[[ Source information, beginning ]]

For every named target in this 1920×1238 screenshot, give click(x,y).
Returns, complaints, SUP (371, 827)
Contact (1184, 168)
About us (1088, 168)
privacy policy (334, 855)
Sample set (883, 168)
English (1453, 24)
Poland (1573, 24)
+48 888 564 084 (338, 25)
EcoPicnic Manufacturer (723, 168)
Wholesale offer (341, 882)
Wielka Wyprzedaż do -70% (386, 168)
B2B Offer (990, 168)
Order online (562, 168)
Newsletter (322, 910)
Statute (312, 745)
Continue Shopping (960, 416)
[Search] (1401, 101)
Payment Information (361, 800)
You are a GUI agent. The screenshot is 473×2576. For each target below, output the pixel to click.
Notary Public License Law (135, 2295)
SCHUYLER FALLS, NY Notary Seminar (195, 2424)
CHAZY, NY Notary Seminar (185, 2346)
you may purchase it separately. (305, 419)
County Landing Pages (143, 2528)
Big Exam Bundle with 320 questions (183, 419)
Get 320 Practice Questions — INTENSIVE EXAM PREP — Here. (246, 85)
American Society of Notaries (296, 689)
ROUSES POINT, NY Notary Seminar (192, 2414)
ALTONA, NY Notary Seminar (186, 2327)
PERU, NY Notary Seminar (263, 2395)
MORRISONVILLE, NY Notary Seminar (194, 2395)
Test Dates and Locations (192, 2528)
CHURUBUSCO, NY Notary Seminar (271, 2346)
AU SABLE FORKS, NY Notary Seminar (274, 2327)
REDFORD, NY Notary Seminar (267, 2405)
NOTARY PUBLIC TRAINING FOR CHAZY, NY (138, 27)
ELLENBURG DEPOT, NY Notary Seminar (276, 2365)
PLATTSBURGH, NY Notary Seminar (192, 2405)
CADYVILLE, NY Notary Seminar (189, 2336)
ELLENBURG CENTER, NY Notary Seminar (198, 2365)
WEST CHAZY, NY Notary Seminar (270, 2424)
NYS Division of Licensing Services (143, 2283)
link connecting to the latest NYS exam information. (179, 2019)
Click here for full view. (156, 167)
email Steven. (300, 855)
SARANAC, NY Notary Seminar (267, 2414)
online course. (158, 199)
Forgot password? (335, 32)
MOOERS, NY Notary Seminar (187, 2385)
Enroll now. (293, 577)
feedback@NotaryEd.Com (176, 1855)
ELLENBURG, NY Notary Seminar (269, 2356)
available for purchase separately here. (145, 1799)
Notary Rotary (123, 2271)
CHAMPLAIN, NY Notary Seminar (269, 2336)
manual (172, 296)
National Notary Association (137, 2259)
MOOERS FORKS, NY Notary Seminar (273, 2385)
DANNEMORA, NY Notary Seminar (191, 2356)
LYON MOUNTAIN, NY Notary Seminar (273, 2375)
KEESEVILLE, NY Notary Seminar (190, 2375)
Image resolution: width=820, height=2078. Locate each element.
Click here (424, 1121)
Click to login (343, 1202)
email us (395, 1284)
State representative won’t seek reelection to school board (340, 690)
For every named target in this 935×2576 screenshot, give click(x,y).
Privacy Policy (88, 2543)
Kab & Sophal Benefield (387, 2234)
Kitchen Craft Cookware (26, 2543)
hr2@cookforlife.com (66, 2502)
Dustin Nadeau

[[ Source information, end ]]

◆ **Activity**
In the listing above, find the line with "Newsletter (322, 910)" and the line with "SCHUYLER FALLS, NY Notary Seminar (195, 2424)". Output those two lines and every line between them, exactly as written.

◆ **Answer to the exercise**
Newsletter (322, 910)
Statute (312, 745)
Continue Shopping (960, 416)
[Search] (1401, 101)
Payment Information (361, 800)
You are a GUI agent. The screenshot is 473×2576. For each target below, output the pixel to click.
Notary Public License Law (135, 2295)
SCHUYLER FALLS, NY Notary Seminar (195, 2424)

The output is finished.